At the high school level career preparation is the work of Christine Keaton, career readiness adviser at Mount Vernon High School, Beth Marhefka, coordinator of work-based learning and career development at KCCC, and McCutcheon.
“Because of Shelly’s efforts by the time students reach high school we don’t have to start over. She helps us get them into pathways quicker,” Keaton said.
Keaton, who has 32 years in education – the last 16 at MVHS – helps students utilize career clusters in more than a dozen areas, including health science, information technology, manufacturing and business management. Clusters provide a framework for students to compare various career paths against their interests and strengths.
“Our goal is to create direction through good plans,” she said. “We want to help seniors understand that college is not their only pathway option.”
Keaton also works with students to meet state graduation readiness requirements for careers, college, military or the workforce. In cooperation with the Ohio Department of Job and Family Services Mount Vernon offers electrical and nail technician pre-apprenticeship opportunities.
Marhefka is KCCC’s work-based learning and career development coordinator. She oversees the center’s job site and apprenticeship opportunities and works with employers who want to employ and mentor students through work-based learning.

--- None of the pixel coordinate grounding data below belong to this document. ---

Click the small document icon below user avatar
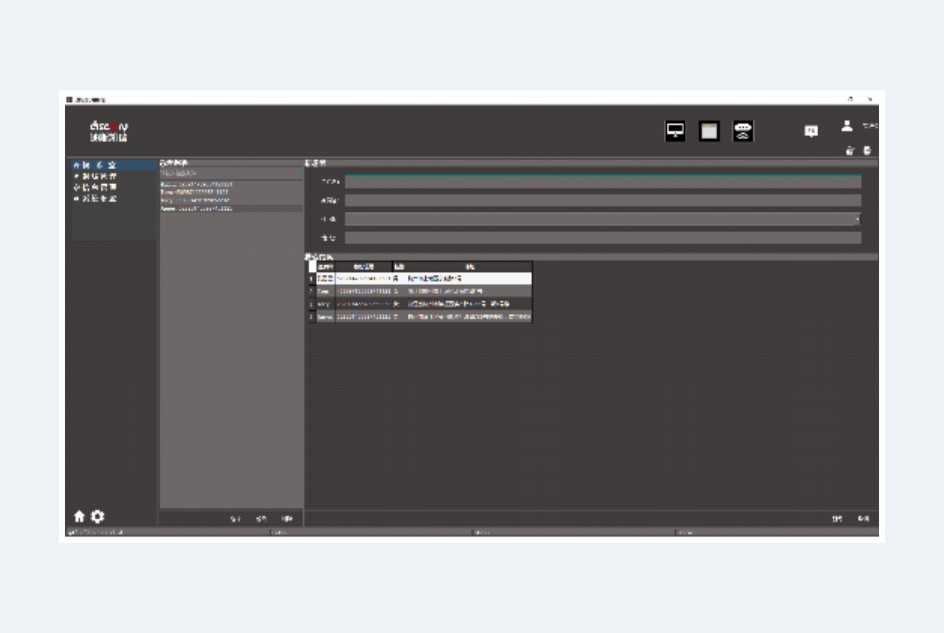The width and height of the screenshot is (944, 633). point(867,150)
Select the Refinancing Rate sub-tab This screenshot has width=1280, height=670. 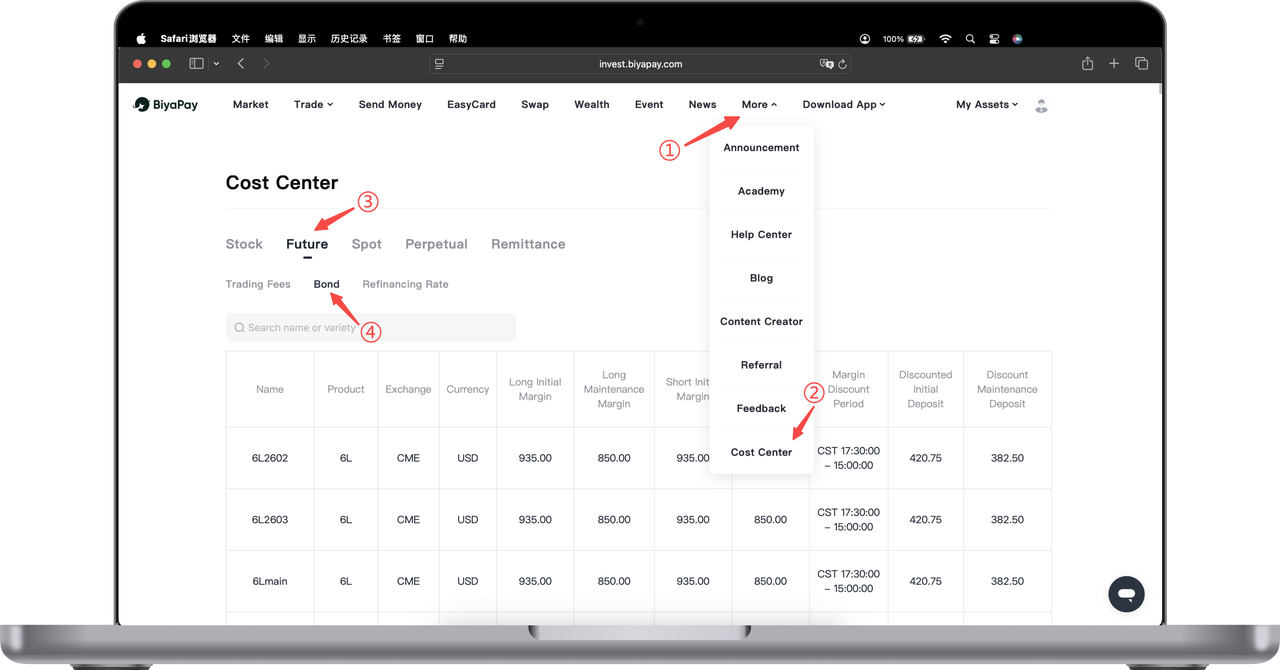[405, 284]
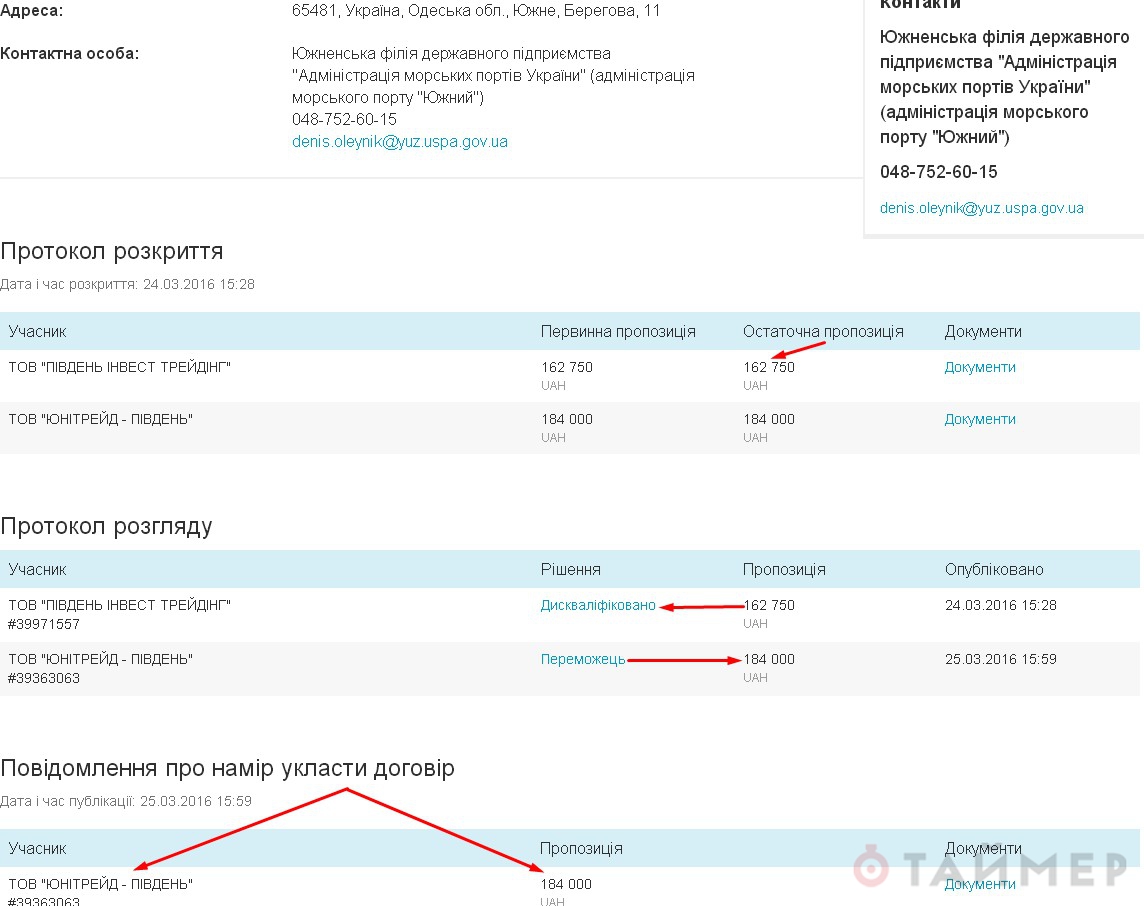Click the Протокол розкриття section heading
The height and width of the screenshot is (906, 1144).
pos(112,251)
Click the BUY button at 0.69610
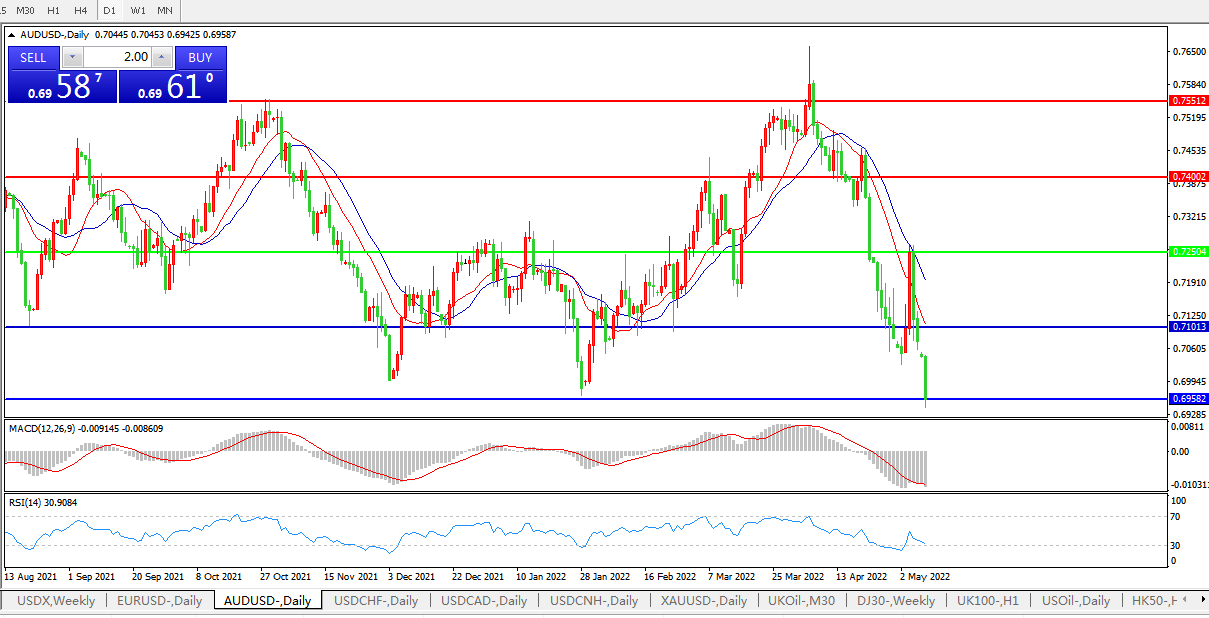 coord(200,58)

“Student-company relationships start during the junior year,” she said. “Seventy-nine percent of KCCC seniors are out working while still in school and a fairly significant number still work there after graduation.”

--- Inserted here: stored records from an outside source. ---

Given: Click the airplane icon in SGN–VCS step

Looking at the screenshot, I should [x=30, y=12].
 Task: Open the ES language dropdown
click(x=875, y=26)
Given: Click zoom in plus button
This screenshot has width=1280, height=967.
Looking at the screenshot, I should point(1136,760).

McCutcheon meets one-on-one with seniors at the county schools except Mount Vernon.
“I help seniors find jobs or determine what they want to do after graduation,” he said. “I help to create face-to-face contacts with businesses and create a lot of job shadowing. A big part of my job is connecting kids with area places that are interested in hiring.”
Marhefka and McCutcheon are involved in Knox ASPECT, a five-week career readiness program sponsored by the Knox Area Development Foundation. Again this April approximately two dozen seniors who applied will interact with 13 local manufacturers, focusing on specific skills that will lead to employment interviews with each of the companies in early May.
Several previous ASPECT participants were hired on the spot.
“I want to be clear: There were some really good things in place in the county before us,” Marhefka said. “But now there is more continuity, more structure. More continuity, elementary to middle school to high school, is our goal.
“Knox County is a good community for collaboration,” she said. “The attitude is ‘Let’s share. Let’s work together for kids.”
“That’s our employers’ mentality too,” McCutcheon added.